Brain Res. 2010 (Feb 2); 1312: 138–144
Valles SL, Dolz-Gaiton P, Gambini J, Borras C, Lloret A, Pallardo FV, Viña J.
Department of Physiology,
Faculty of Medicine,
University of Valencia,
Blasco Ibañez 15,
Inflammation has been implicated in neurodegenerative disorders such as Alzheimer's disease (AD). The main inflammatory players in AD are the glial cells which initiate the inflammatory response. One of the earliest neuropathological changes in AD is the accumulation of astrocytes at sites of A beta deposition. It is desirable to find methods of tipping the balance towards anti-inflammatory state. Estrogenic compounds have shown anti-inflammatory and also antioxidant activity. Astrocytes were pretreated with 17-beta estradiol or with genistein, and 48 h later treated with 5 microM amyloid beta (A beta) for 24 h. We found that A beta induces inflammatory mediators, such as cyclooxygenase 2 (COX-2), inducible nitric oxide synthase (iNOS), interleukin 1 beta (IL-1 beta) and tumor necrosis factor alpha (TNF-alpha). All these effects were prevented when cells were pretreated with estradiol or genistein, demonstrating anti-inflammatory effects of estradiol or genistein in astrocytes in primary culture.
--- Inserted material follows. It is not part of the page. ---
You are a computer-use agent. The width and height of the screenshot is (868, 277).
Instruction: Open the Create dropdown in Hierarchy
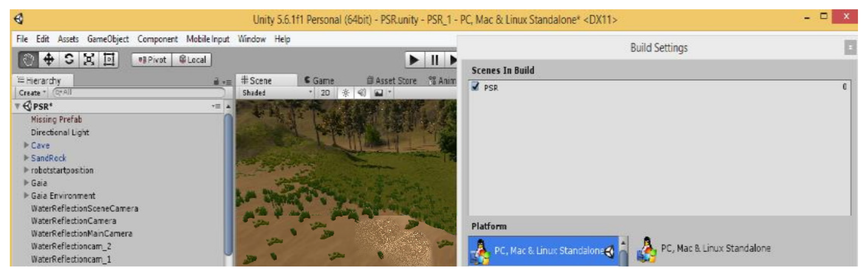pos(32,93)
The A beta-stimulated expression of pro-inflammatory genes in cells is antagonized by the action of the PPARs (peroxisome proliferator activated receptors). Here we detected an increase in PPAR-gamma expression in astrocytes in primary culture treated with A beta and estradiol or soy isoflavone genistein. Thus, some of the anti-inflammatory effects of estrogenic compounds may be mediated and activated by PPARs suppressing a diverse array of inflammatory responses caused by A beta in astrocytes in primary culture.